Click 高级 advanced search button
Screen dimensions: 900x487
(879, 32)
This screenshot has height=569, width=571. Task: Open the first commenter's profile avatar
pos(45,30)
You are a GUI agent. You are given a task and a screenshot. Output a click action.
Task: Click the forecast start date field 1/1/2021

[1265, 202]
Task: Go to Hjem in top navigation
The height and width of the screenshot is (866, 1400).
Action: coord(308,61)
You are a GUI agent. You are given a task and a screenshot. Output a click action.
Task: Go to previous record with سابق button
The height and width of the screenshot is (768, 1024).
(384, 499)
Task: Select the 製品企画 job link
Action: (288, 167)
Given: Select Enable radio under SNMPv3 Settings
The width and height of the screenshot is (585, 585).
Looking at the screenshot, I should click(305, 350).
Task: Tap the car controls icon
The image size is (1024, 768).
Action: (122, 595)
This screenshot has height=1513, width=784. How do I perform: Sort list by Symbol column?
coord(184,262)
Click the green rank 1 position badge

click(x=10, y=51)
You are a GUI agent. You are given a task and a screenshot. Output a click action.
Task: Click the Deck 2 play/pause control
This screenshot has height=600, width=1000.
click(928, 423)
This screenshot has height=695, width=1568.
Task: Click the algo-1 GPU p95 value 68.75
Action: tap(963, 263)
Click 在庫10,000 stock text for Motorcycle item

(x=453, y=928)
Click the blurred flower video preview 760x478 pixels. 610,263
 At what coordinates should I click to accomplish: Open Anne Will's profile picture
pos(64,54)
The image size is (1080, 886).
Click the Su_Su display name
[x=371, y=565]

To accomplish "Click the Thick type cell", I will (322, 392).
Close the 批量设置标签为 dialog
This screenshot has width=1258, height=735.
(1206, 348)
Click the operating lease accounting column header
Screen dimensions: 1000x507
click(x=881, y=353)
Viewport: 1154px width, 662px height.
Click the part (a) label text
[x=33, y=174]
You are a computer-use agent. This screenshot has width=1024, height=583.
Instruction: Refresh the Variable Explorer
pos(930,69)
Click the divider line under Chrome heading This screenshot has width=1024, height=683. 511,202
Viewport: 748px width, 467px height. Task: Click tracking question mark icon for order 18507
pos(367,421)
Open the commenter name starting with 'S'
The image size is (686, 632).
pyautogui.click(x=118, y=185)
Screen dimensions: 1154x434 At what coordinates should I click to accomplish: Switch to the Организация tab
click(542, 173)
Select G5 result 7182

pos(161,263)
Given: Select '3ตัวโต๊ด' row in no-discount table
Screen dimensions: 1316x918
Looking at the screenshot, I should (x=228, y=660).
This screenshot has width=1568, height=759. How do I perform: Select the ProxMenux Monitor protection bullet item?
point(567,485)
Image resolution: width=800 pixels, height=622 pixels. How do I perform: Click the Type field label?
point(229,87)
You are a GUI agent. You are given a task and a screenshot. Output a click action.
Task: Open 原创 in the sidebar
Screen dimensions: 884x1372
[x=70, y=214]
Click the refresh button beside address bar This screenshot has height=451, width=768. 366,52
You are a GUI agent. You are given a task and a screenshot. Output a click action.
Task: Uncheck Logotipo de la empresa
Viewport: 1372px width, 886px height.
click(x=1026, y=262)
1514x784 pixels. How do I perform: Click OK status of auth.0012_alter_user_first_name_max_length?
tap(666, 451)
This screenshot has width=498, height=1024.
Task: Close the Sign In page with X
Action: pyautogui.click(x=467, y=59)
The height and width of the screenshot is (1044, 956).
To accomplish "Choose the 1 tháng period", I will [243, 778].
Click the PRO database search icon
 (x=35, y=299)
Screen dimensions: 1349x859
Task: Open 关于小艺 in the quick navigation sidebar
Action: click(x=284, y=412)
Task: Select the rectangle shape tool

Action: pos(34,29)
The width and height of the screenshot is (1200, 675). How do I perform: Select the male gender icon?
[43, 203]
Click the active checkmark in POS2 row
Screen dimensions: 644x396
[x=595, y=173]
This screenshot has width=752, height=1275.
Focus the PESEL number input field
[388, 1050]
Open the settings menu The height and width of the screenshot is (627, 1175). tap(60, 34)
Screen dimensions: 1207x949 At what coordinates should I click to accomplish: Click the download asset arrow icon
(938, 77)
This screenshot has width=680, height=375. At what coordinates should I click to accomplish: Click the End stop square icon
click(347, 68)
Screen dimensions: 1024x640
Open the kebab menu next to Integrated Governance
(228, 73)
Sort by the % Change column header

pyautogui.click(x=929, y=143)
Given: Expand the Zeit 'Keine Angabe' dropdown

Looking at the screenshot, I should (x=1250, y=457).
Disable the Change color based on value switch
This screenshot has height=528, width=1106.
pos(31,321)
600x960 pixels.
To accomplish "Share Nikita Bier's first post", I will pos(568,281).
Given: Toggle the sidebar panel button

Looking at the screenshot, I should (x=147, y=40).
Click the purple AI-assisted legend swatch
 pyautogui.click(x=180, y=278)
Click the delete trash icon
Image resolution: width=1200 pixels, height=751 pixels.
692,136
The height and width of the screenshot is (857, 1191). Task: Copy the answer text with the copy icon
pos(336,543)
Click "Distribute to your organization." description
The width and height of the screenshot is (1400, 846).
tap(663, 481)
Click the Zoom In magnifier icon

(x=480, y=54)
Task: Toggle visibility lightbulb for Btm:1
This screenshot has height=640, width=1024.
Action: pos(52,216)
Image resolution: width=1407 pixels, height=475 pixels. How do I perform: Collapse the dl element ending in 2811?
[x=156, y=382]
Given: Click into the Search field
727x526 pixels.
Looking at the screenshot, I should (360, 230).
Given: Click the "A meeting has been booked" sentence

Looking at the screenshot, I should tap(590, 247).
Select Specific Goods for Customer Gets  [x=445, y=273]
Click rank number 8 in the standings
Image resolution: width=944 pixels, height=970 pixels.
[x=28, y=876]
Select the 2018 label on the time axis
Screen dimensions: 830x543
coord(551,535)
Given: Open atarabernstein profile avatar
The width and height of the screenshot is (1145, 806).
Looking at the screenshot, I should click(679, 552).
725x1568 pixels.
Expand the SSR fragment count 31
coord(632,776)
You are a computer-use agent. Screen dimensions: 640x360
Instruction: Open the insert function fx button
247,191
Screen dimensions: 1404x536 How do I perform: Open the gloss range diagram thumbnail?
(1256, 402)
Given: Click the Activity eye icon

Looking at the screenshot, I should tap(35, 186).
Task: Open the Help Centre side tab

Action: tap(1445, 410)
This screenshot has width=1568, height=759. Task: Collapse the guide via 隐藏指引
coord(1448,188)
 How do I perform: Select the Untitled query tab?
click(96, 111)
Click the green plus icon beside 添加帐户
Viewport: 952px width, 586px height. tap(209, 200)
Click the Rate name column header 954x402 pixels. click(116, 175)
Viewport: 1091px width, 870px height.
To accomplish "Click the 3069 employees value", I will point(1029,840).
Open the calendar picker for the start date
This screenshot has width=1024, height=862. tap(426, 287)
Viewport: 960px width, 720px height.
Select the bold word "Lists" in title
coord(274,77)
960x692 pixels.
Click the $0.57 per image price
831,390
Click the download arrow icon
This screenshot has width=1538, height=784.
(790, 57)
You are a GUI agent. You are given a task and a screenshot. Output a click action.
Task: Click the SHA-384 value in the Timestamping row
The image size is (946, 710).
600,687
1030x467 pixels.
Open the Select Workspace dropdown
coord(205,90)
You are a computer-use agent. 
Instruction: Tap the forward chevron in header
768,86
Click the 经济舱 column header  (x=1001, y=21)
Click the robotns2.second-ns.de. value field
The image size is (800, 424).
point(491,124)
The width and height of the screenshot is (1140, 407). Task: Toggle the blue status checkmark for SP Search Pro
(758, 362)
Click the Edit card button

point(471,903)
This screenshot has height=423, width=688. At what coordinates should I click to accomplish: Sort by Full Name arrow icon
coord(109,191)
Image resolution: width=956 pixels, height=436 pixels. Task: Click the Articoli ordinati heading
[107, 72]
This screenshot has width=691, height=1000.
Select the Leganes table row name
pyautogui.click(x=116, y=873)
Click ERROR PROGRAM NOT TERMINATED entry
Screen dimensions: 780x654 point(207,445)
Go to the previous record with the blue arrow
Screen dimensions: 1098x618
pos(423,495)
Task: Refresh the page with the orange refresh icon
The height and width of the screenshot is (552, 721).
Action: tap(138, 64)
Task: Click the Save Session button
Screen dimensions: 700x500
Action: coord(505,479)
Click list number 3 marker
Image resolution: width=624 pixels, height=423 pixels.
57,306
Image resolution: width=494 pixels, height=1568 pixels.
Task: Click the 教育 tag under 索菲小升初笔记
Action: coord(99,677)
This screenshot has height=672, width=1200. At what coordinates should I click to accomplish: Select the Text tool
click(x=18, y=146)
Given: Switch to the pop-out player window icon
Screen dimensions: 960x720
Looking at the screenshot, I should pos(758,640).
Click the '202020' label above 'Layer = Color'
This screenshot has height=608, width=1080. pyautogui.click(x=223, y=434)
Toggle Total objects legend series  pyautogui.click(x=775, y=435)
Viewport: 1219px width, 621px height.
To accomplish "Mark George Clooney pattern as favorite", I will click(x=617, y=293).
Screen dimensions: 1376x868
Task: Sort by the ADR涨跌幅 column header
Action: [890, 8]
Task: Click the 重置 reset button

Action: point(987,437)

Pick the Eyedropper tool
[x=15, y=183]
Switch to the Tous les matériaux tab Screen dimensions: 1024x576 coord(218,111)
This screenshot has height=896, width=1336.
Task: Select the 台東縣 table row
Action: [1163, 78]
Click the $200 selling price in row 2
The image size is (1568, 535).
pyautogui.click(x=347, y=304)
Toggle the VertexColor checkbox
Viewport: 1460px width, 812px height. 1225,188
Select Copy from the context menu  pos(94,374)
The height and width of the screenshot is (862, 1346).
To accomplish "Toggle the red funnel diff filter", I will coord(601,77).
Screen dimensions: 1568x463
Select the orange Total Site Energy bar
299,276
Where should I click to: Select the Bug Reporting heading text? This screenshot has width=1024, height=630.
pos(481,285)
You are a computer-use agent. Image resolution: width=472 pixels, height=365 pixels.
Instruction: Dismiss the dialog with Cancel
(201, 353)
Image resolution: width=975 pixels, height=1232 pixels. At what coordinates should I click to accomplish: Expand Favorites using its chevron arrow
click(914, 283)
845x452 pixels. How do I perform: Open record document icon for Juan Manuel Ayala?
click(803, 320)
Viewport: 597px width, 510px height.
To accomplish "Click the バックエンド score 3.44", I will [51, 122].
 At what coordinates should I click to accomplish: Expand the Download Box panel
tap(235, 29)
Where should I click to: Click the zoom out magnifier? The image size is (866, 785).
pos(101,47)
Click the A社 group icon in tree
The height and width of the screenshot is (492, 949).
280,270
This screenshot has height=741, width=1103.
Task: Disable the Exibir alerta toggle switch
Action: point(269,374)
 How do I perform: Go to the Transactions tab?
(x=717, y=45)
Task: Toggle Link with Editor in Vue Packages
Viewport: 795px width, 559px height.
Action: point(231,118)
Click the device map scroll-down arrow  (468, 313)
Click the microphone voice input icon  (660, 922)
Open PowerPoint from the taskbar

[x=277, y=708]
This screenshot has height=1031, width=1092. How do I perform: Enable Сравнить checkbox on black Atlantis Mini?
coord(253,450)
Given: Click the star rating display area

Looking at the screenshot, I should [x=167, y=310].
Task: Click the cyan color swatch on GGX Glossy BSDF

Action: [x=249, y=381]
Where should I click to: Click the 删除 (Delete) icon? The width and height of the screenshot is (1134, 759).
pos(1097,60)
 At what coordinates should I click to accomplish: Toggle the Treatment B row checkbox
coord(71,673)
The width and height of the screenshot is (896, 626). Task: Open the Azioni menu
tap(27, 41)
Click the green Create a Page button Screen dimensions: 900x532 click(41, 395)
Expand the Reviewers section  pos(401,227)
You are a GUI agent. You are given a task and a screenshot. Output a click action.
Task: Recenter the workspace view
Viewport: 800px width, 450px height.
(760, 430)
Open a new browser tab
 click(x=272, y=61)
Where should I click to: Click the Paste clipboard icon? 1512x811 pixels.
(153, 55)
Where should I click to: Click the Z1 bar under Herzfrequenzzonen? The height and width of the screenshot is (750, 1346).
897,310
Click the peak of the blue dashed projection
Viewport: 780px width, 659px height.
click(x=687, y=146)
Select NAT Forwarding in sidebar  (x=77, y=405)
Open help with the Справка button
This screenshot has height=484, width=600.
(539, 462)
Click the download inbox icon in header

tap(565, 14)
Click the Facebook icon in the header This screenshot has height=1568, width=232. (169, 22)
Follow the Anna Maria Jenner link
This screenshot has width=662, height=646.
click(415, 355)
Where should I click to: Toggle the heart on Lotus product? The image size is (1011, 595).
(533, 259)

EXERCISE: Copy whichever lines in the listing above hold "previous".

RESULT OF THE TASK:
Task: Go to previous record with سابق button
Go to the previous record with the blue arrow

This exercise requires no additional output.